Emir do Dubai vigiava telefones da mulher com ultra sofisticado Pegasus

Tribunal de Londres declara que o monarca autorizou a vigilância à mulher e aos advogados britânicos usando a arma de cibersegurança.

O emir do Dubai, Mohammed bin Rashed al-Maktoum, autorizou a vigilância do telefone da mulher, a princesa Haya da Jordânia, e os dos seus advogados britânicos, considerou o Supremo de Londres esta quarta-feira, onde os dois disputam a guarda de seus filhos.

O emir de 72 anos deu sua "autorização implícita" para que o telemóvel da sua sexta mulher, a princesa Haya Bint Al Hussein, fosse invadido com o programa de espionagem Pegasus, o que foi descoberto em agosto de 2020, declarou o tribunal.

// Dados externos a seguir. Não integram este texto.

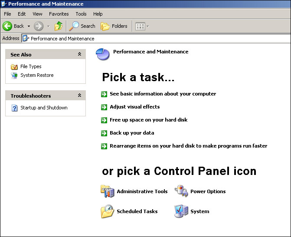This screenshot has height=237, width=291.
Task: Open System Restore in See Also
Action: [x=37, y=75]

Ele também autorizou a intervenção nos telefones dos advogados, da assistente pessoal e de dois membros da equipa de segurança da mulher de 47 anos, contra quem tem realizado uma "campanha de medo e intimidação", acrescentou o tribunal.

Uma vez instalado, o Pegasus pode rastrear a localização da pessoa, ler as suas mensagens e e-mails, ouvir chamadas, gravar atividades ao vivo, além de aceder a apps, fotos e até operar a câmara e o microfone remotamente.

Não está provado que a espionagem tenha qualquer relação com a batalha judicial travada no Reino Unido contra a sua mulher para conseguir o regresso ao Dubai dos seus dois filhos, uma menina e um menino, Al Jalila, de 13 anos, e Zayed, de 9. Mas um volume "muito significativo" de 265 megabytes de dados foi extraído do aparelho da princesa Haya.

Embora a vigilância tenha sido "sem dúvida realizada por funcionários ou agentes do pai", o emir de Dubai "está disposto a usar o braço do Estado para obter o que considera justo", disse o juiz Andrew McFarlane nesta quarta-feira.

"Ele assediou e intimidou a mãe antes e depois que ela partiu para a Inglaterra", enfatizou, e "está pronto para tolerar ações ilegais por parte daqueles que agem em seu nome no Reino Unido."

A princesa, meia-irmã do rei da Jordânia Abdullah II, solicitou uma medida de proteção contra um casamento forçado que poderia envolver um de seus dois filhos, além de outra para si própria, após fugir dos Emirados no início de 2019 para o Reino Unido.